Extrait du texte:
++++++++++++++++++++

In Vino Veritas

Joyaux en Côte de Nuits

Les Grands Jours de Bourgogne font partie des rendez-vous incontournables pour tout amateur de grands vins de cette région viticole. L’édition 2014 des Grands Jours, comme ils sont communément appelés, nous a emmenés à la découverte des joyaux de la Côte de Nuits au cours d’une dégustation géante à la Maison de Marsannay. Quelques producteurs, sur les 66 vignerons présents, ont attirés toute notre attention : Gilles Ballorin, Philippe Charlopin, Denis Mortet, le Domaine Huguenot et le grand Jean-Louis Trapet. Avec des hauts, et des bas !

 

La 12è édition des Grands Jours de Bourgogne a été l’occasion rêvée de s’échapper de notre quotidien pour passer de nouveau quelques heures au coeur du vignoble bourguignon, si proche de nous autres, que ce soit par la géographie ou par les sentiments. D’autant plus avec le printemps précoce et ensoleillé qui fait certainement plus le bonheur des touristes d’un jour que nous sommes, que des vignerons qui espèrent enfin le retour d’un millésime salvateur après plusieurs années de rendements faibles et de météo capricieuse.

Sébastien et moi sommes donc partis à la conquête de la Côte de Nuits au fil de plusieurs dégustations dans des lieux souvent prestigieux. Notre première halte s’effectue à Marsannay-la-Côte et plus précisément à la Maison de Marsannay pour découvrir le thème « Joyaux en Côte de Nuits ». Cette dégustation organisée par le Syndicat Viticole de Gevrey-Chambertin regroupe 66 domaines viticoles qui travaillent sur les trois appellations présentées en ce jour : Marsannay, Fixin et Gevrey-Chambertin. Alliance du rosé, du blanc et du rouge, ce trio de villages compte plus de 30 Premiers Crus et pas moins de 9 Grands Crus ! Ancrées sur ces terres depuis des siècles les dynasties religieuses et seigneuriales, puis familiales, ont façonné cette mosaïque de terroirs. Une histoire qui remonte au 1er siècle de notre ère et poursuivie par les moines qui ont donné naissance sur ces terres au doyen des clos bourguignons, le Clos de Bèze, en l’an 640.

++++++++++++++++++++

Extrait des données:

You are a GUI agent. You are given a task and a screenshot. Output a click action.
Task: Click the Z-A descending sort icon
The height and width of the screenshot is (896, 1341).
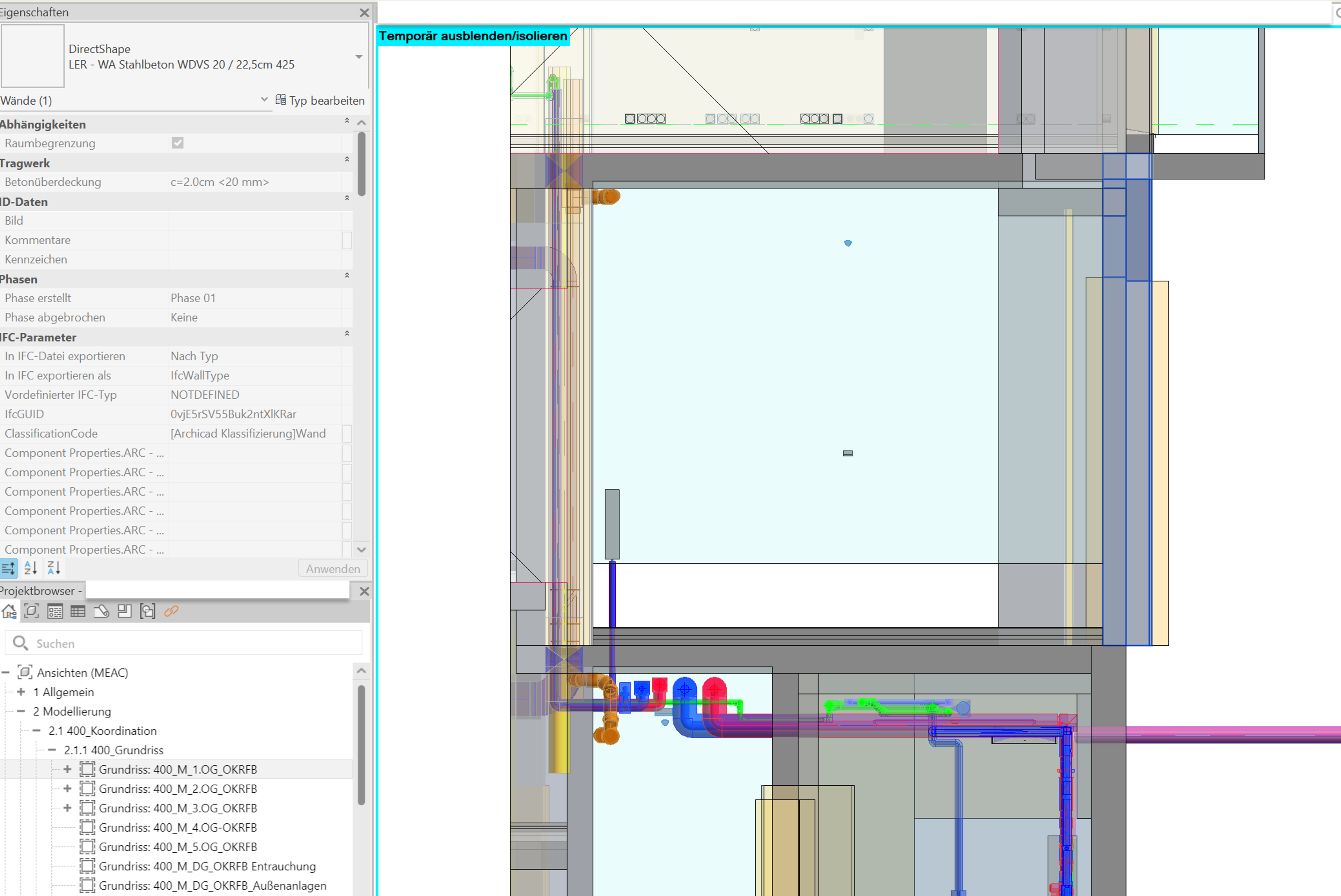pyautogui.click(x=54, y=568)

++++++++++++++++++++

Travail à faire: Dans le texte sur les Grands Jours de Bourgogne, substituez « dégustation monumentale » à « dégustation géante », puis recopiez le passage qui commence à « Les Grands Jours » et se termine à « et des bas ! ».

Exercice réalisé:
Les Grands Jours de Bourgogne font partie des rendez-vous incontournables pour tout amateur de grands vins de cette région viticole. L’édition 2014 des Grands Jours, comme ils sont communément appelés, nous a emmenés à la découverte des joyaux de la Côte de Nuits au cours d’une dégustation monumentale à la Maison de Marsannay. Quelques producteurs, sur les 66 vignerons présents, ont attirés toute notre attention : Gilles Ballorin, Philippe Charlopin, Denis Mortet, le Domaine Huguenot et le grand Jean-Louis Trapet. Avec des hauts, et des bas !